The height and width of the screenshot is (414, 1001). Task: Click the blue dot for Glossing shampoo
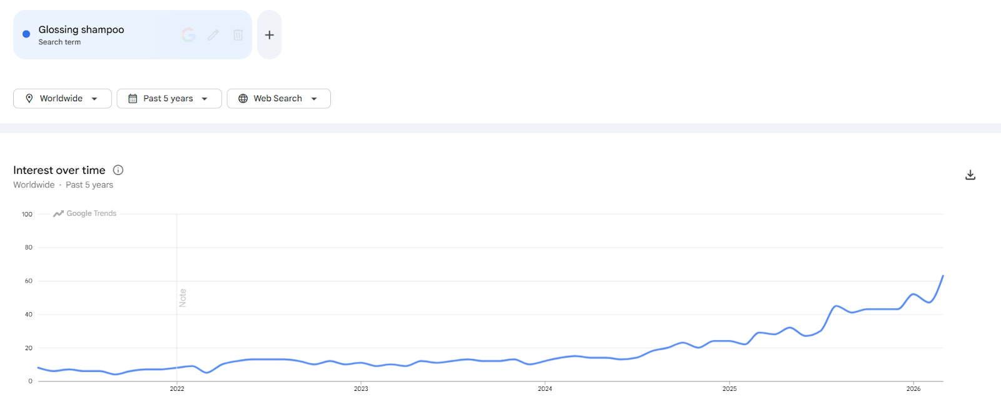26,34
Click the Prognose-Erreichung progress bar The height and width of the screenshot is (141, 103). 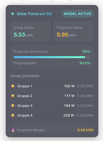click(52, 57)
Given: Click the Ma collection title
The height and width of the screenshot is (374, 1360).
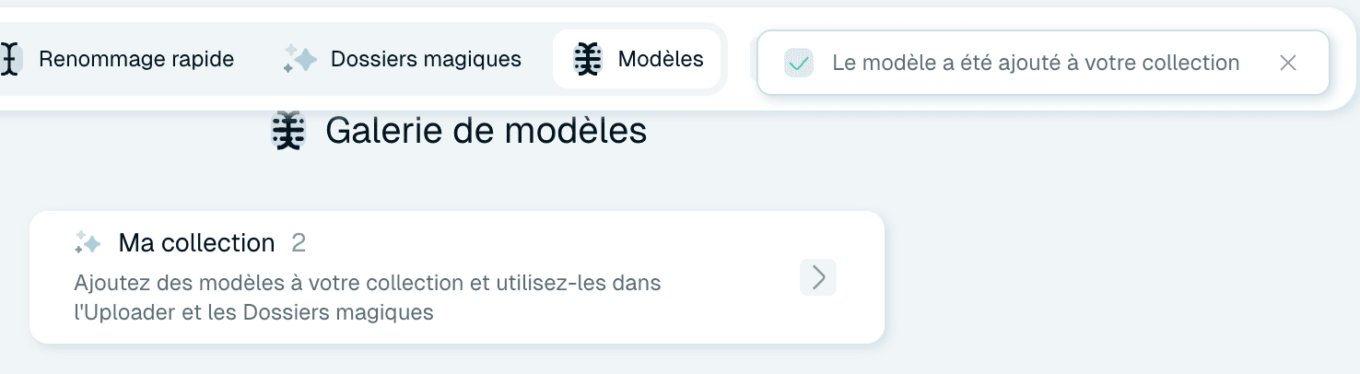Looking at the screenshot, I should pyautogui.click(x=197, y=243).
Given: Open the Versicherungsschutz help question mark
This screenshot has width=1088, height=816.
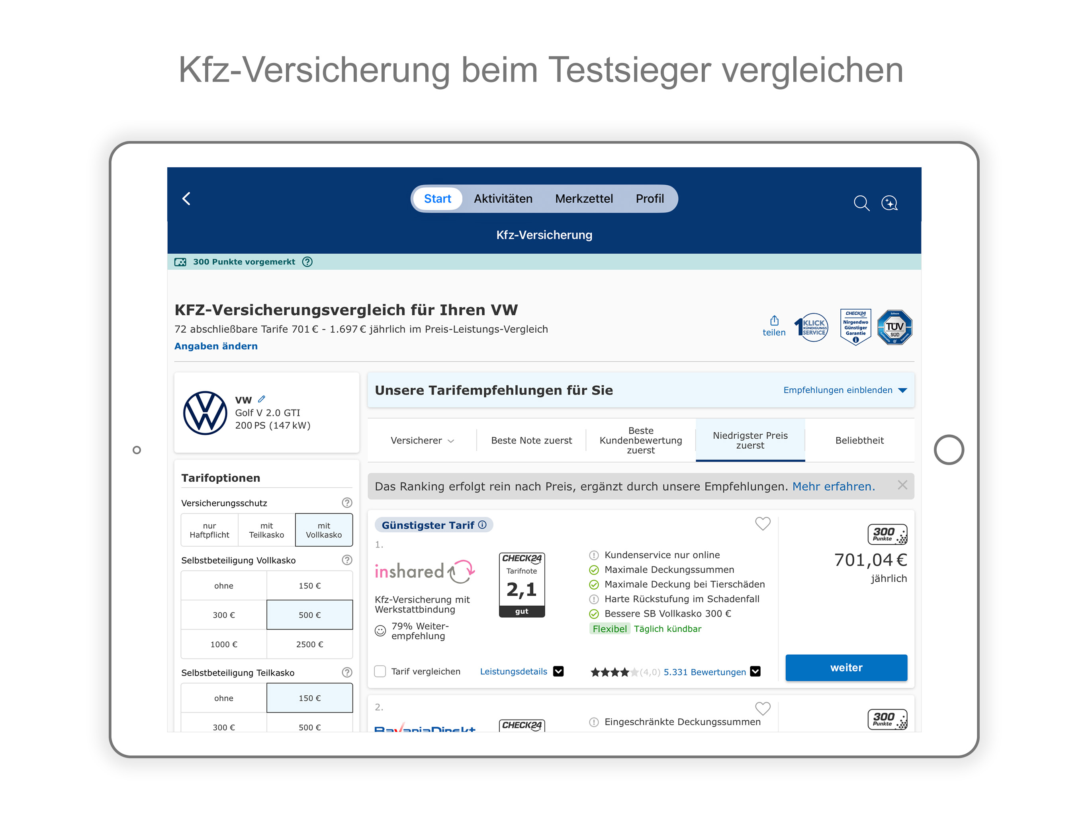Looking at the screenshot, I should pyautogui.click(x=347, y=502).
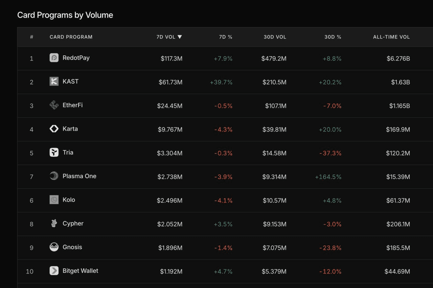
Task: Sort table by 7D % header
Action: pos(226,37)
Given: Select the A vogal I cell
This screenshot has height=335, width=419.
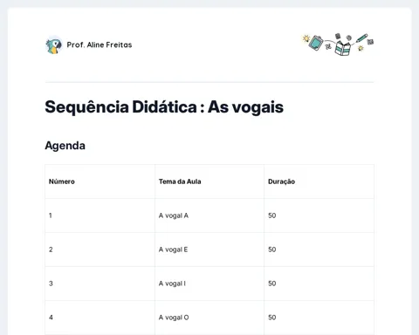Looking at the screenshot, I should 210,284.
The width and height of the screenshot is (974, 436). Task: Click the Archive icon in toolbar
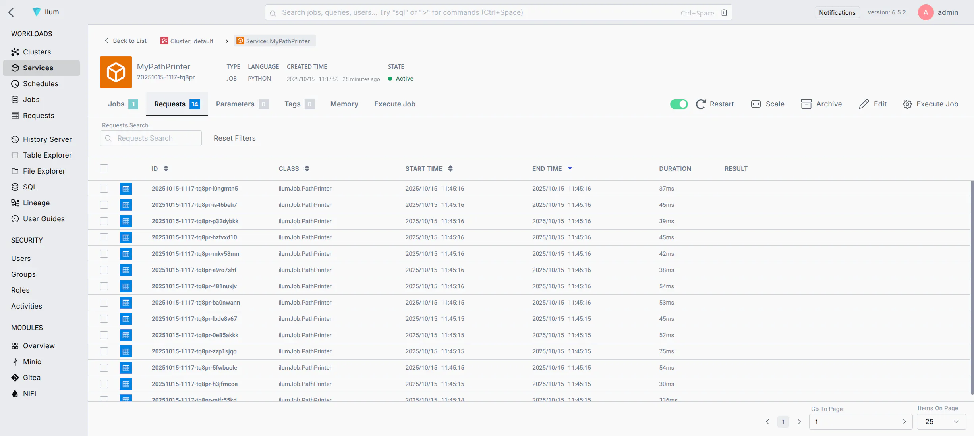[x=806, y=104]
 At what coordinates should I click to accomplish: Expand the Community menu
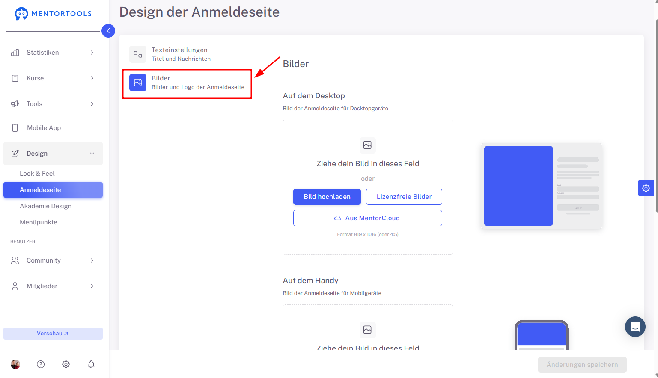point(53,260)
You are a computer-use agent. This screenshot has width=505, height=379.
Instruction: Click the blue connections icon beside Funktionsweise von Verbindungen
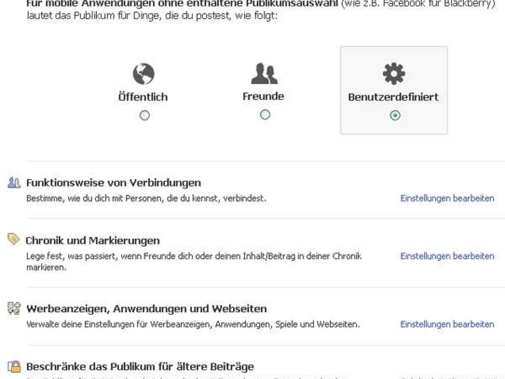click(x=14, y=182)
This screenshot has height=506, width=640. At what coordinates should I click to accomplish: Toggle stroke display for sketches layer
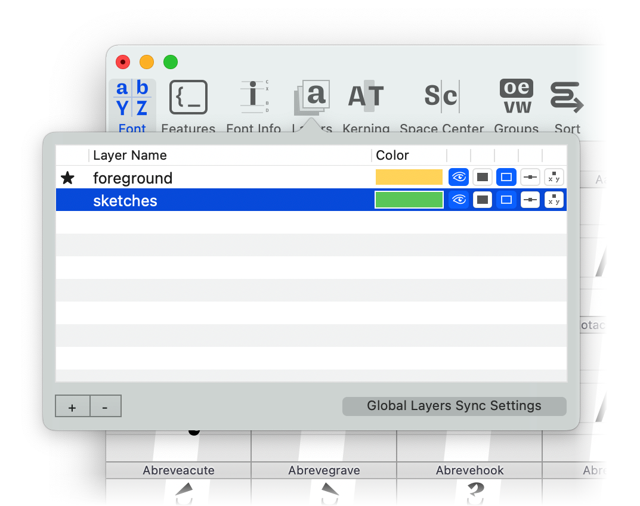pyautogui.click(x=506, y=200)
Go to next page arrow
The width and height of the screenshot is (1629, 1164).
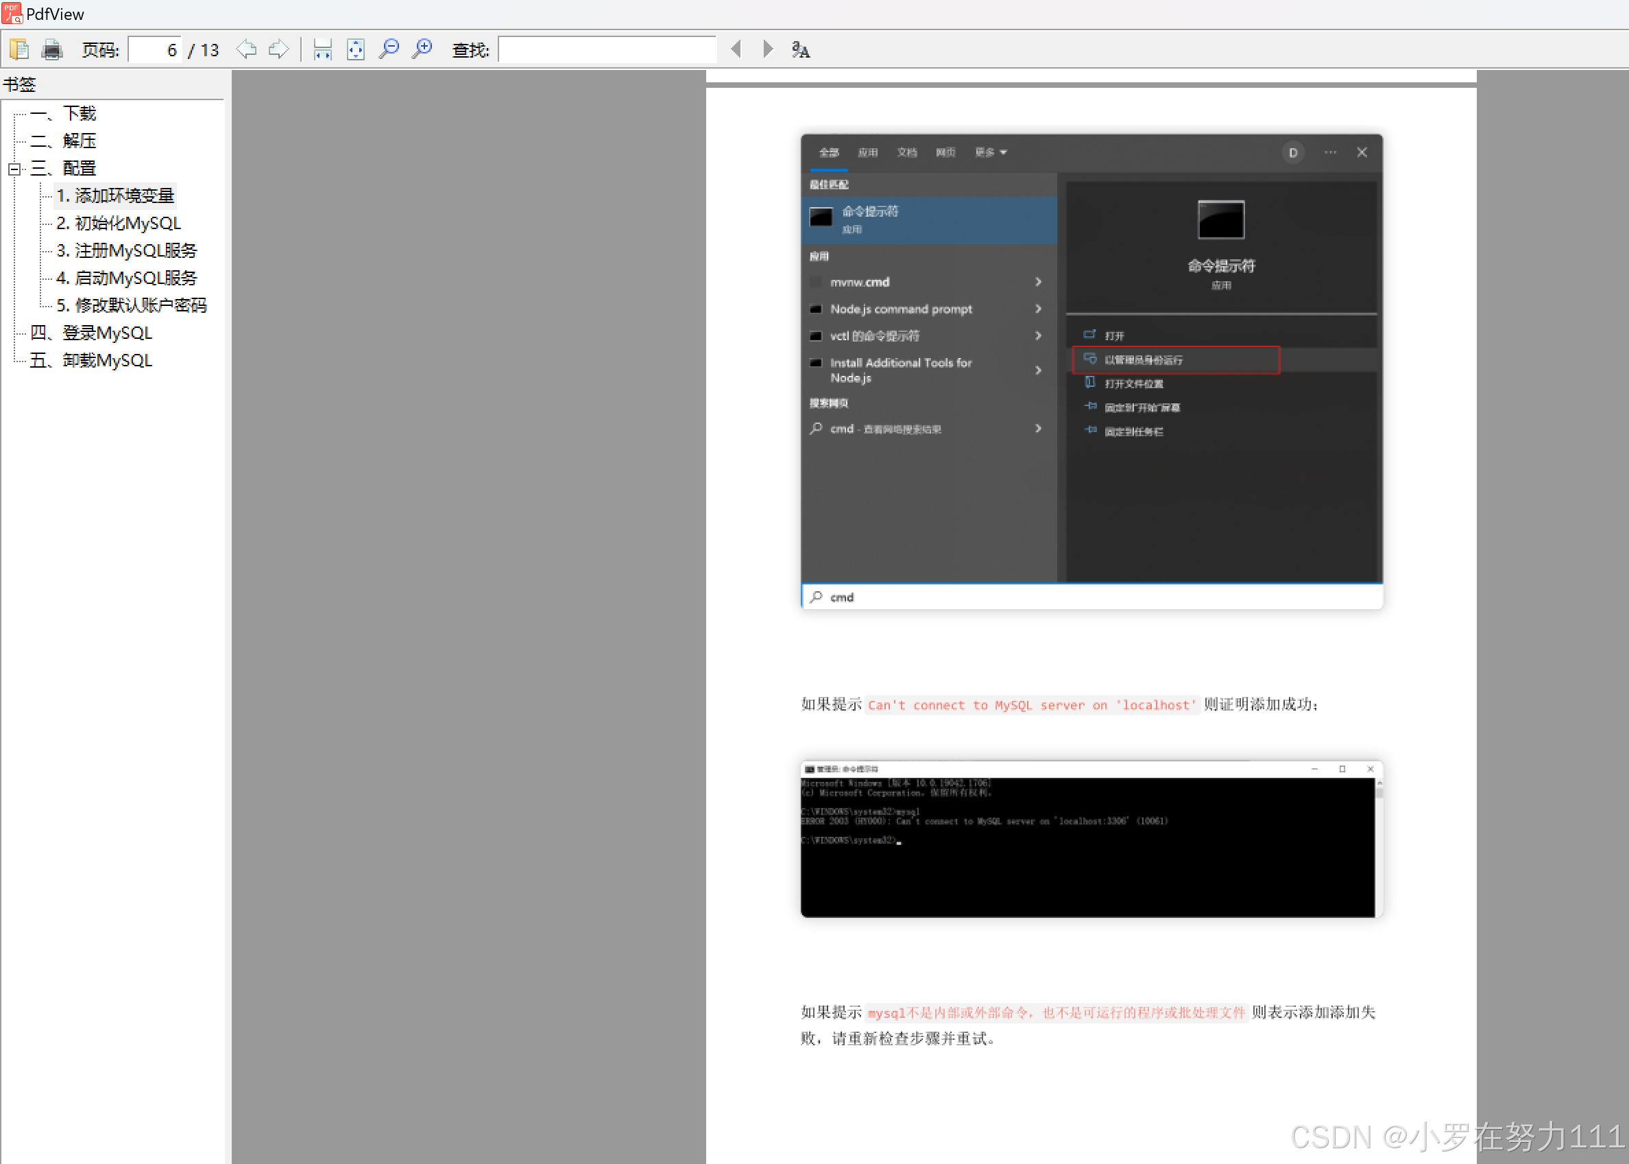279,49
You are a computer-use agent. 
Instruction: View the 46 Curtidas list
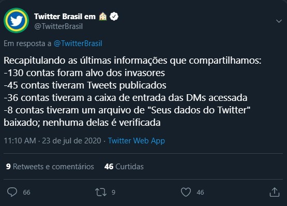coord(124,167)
● ● ● ● ●
### Aim of the exercise
Write out the records without alteration, from the line containing "Given: Open the" through the end of the records, with both of those lines included, and omit the pictures from the answer.

### Output of the exercise
Given: Open the Versicherungsschutz help question mark
This screenshot has width=1088, height=816.
Looking at the screenshot, I should pyautogui.click(x=347, y=502).
Task: Sort table by 7D % header
Action: pos(226,37)
Given: Select the A vogal I cell
This screenshot has height=335, width=419.
Looking at the screenshot, I should 210,284.
The width and height of the screenshot is (974, 436). Task: Click the Archive icon in toolbar
[x=806, y=104]
 At what coordinates should I click to accomplish: Expand the Community menu
point(53,260)
You are a computer-use agent. This screenshot has width=505, height=379.
Instruction: Click the blue connections icon beside Funktionsweise von Verbindungen
click(x=14, y=182)
This screenshot has height=506, width=640. At what coordinates should I click to accomplish: Toggle stroke display for sketches layer
pyautogui.click(x=506, y=200)
Go to next page arrow
The width and height of the screenshot is (1629, 1164).
279,49
You are a computer-use agent. 
Instruction: View the 46 Curtidas list
coord(124,167)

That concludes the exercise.